Another event revolved around the arrest of Hercules Mulligan by Benedict Arnold, who was now serving the British after his defection from the Patriots. Mulligan eventually became an agent of the Culper Ring and was responsible for several intelligence reports. Mulligan had been arrested for agitating anti-British sentiment, and Arnold had him arrested for having questionable American contacts. Although he was released after no evidence showed him to be a spy, Mulligan's short captivity further convinced Townsend of the dangers that he faced. The event led Tallmadge to direct Culper Ring activities more towards tactical intelligence for Tallmadge's dragoons, rather than undercover operations in New York.

===Final report===
As the end of the war drew near, and American forces focused on Yorktown and Lord Charles Cornwallis, the Culper Ring became less significant for Washington. However, even after the British Parliament had overruled King George III by ordering a cessation of arms, Washington remained skeptical of British intentions. Reports suggested that British forces in New York had continued to fortify their lines. Nevertheless, Culper's activity was limited and ended for a short time. However, when a British delegate reached Paris in 1782 to discuss peace negotiations, Washington reactivated the Ring. Upon that request to reactivate, Townsend wrote what is likely his last report on September 19, 1782:

The last packet... has indeed brought the clearest and unequivocal Proofs that the independence of America is unconditionally to be acknowledged, nor will there be any conditions insisted on for those who have joined the King's Standard.... Sir Guy himself says that he thinks it not improbable that the next Packet may bring orders for an evacuation of N. York.

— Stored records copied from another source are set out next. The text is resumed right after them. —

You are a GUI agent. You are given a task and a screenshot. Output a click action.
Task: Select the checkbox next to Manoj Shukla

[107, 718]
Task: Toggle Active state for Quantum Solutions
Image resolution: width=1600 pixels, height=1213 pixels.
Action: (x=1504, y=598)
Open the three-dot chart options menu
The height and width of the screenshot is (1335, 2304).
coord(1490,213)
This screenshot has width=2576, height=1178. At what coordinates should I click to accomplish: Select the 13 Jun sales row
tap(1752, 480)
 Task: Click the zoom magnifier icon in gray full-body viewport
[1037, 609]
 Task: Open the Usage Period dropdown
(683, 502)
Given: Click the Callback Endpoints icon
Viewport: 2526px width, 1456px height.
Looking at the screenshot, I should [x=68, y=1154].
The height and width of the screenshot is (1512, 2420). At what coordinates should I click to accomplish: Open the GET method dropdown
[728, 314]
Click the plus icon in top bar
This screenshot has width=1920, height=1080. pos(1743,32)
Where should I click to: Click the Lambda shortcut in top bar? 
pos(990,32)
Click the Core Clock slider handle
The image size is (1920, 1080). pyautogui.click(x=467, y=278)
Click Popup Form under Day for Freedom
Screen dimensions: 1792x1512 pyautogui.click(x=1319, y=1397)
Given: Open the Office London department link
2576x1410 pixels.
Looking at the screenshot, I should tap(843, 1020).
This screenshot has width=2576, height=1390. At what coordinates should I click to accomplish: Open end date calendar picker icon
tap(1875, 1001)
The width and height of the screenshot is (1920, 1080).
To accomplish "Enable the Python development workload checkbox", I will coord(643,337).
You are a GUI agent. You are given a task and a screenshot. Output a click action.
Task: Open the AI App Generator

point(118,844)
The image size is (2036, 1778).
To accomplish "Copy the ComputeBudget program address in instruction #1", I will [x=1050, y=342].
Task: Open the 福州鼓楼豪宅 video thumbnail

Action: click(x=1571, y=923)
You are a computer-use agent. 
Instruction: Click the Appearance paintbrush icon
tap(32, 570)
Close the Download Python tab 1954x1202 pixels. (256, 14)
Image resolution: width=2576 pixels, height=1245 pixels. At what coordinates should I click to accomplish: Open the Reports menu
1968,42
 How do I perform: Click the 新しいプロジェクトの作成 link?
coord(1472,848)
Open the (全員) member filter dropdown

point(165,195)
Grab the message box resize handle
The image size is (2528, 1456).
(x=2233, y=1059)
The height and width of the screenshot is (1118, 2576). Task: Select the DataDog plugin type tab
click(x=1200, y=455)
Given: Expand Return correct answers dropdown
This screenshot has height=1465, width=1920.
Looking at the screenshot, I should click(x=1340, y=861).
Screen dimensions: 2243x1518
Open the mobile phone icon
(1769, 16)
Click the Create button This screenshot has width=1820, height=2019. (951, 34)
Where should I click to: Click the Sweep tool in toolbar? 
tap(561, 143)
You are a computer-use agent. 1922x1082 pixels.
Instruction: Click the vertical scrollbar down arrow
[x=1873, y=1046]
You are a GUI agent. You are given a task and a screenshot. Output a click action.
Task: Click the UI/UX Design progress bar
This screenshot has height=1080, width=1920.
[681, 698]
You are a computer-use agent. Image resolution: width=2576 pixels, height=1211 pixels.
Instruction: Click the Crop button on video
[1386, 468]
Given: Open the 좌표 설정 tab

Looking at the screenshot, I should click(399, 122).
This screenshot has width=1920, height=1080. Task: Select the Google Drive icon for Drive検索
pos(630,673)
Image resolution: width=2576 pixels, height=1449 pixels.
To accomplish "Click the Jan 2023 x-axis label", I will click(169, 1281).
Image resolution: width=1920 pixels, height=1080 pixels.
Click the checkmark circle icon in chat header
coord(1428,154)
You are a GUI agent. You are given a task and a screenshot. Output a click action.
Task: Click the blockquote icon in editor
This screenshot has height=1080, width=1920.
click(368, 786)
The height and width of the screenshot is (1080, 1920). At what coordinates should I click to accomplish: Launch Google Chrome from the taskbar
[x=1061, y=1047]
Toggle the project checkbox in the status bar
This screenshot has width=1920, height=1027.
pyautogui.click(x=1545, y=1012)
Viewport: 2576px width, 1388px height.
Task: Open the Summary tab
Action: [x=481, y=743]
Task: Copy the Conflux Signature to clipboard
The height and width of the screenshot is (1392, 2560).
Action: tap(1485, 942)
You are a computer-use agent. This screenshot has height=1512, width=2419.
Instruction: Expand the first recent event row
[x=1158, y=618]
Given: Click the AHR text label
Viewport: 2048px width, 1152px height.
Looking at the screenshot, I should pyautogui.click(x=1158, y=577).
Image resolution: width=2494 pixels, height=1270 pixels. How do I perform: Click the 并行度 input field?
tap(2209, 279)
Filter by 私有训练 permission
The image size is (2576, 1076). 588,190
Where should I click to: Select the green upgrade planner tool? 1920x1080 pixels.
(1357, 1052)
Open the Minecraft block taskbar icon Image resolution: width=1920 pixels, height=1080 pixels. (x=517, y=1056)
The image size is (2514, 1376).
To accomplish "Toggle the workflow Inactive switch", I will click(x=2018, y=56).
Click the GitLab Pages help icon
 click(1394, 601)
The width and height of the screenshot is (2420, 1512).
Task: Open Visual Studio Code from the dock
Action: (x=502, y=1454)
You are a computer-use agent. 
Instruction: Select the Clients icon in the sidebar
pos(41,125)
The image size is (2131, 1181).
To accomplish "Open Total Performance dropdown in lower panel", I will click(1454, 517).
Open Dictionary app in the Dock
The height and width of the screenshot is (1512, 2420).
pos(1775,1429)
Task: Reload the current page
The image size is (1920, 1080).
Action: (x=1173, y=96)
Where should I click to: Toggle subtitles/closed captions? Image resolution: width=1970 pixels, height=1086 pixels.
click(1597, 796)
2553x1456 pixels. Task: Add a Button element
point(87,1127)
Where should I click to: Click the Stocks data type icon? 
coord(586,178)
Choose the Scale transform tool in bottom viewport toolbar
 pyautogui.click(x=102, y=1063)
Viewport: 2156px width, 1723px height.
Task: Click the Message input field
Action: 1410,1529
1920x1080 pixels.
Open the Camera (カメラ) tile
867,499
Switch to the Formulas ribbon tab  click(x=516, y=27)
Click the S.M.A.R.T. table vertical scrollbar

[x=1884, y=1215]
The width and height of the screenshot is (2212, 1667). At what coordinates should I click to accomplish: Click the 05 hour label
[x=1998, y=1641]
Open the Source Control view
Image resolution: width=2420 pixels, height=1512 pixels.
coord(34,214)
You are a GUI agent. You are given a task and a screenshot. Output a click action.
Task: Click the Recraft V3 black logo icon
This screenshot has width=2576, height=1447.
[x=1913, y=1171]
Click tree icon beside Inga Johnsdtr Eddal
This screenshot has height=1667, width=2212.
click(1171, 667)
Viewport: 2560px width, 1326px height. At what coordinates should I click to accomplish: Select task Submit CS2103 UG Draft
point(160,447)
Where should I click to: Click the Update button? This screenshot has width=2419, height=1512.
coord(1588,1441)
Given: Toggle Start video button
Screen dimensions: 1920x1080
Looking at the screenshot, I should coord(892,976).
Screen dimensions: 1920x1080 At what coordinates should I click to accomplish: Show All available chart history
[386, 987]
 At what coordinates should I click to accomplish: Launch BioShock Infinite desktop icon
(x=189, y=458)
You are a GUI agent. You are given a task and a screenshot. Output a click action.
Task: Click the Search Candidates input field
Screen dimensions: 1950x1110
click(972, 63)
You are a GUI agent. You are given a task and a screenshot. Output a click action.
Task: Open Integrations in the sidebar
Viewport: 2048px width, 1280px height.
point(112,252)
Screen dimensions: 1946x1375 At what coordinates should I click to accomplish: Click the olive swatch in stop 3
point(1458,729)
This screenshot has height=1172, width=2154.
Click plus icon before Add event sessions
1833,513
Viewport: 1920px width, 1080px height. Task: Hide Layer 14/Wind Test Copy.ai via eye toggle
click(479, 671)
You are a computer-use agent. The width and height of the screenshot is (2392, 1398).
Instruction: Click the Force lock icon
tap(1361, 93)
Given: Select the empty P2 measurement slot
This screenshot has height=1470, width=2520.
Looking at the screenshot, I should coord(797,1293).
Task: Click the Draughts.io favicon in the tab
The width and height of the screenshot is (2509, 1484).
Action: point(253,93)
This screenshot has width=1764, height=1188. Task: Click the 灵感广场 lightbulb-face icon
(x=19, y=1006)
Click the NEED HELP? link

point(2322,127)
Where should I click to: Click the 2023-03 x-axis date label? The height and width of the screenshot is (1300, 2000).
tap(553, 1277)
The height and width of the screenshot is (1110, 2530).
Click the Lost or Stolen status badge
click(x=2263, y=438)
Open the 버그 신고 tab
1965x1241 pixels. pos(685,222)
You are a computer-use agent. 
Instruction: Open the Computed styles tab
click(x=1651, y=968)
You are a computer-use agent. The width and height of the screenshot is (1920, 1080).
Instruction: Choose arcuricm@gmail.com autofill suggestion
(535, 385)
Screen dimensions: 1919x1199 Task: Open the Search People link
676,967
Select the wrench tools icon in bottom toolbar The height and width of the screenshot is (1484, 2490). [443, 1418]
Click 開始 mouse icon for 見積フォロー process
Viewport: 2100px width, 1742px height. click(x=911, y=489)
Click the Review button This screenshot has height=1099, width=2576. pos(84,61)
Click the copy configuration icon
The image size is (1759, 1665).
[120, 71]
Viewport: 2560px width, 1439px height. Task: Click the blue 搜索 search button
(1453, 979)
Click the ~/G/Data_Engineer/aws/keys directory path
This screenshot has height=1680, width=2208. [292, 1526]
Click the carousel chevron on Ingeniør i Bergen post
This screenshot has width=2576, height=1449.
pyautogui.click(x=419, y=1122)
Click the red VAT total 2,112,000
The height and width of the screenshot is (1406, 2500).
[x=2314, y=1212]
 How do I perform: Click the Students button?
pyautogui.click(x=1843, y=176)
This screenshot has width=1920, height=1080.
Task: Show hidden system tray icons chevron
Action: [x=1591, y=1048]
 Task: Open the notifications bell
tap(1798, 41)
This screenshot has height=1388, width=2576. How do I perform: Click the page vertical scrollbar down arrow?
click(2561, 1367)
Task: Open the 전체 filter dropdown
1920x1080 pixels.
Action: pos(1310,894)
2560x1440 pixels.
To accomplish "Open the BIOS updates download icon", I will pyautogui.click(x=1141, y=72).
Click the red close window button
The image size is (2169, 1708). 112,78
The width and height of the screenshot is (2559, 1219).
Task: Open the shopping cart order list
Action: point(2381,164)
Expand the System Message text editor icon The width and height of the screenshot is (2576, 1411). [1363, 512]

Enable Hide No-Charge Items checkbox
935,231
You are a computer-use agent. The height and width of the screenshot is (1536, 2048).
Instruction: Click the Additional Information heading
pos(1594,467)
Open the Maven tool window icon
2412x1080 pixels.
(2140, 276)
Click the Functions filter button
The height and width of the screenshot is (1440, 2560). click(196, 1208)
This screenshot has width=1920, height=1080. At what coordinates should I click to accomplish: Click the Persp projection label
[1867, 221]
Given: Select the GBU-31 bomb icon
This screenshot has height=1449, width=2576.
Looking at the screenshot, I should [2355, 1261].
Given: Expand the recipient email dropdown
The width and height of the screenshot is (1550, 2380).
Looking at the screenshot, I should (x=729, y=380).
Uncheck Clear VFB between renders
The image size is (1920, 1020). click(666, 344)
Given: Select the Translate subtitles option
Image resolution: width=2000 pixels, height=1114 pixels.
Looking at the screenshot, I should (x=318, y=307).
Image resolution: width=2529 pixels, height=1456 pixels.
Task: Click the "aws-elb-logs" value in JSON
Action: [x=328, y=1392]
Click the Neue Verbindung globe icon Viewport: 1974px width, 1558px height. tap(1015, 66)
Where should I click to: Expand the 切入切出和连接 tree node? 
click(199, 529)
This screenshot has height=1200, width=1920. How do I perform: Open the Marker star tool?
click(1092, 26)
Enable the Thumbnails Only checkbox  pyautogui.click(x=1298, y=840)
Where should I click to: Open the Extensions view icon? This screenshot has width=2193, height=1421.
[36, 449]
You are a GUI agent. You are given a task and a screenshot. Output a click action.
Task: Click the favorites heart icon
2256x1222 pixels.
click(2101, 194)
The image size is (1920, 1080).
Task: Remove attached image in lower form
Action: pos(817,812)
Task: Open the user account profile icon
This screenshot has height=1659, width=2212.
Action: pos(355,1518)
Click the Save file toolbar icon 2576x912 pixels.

A fleet is getting ready to sail for the Bay of Fundy about the first of October to transport a large number of Refugees to that Quarter.... Indeed, I never saw such general distress and dissatisfaction in my life as is painted in the countenance of every Tory at N.Y.

==Later life==
After the war, Townsend ended his business connections in New York and moved back to Oyster Bay. He never married and shared his family's home, and grew old with his sister Sally.

Townsend likely had a son, Robert Townsend, Jr., and it is unclear who the child's mother was. One possibility is Townsend's housekeeper, Mary Banvard, to whom Robert Sr. left $500 in his will. Another possibility is that the mother was a Culper Ring member, who is known only as Agent 355, but this is unlikely. Indeed, there is some question as to whether Robert, Jr., was Townsend's son at all. Solomon Townsend once claimed that Townsend's brother William was actually the father.

Townsend died on March 7, 1838, at 84 and took his "Culper" identity to the grave. The identity of Samuel Culper, Jr. was discovered only in 1930 by the New York historian Morton Pennypacker. The Townsend home in Oyster Bay is now the Raynham Hall Museum.

==In popular culture==
- Robert Townsend is portrayed by actor Nick Westrate on the AMC period drama Turn: Washington's Spies.
- Robert Townsend appears in the USA Network television series White Collar in the episode "Identity Crisis".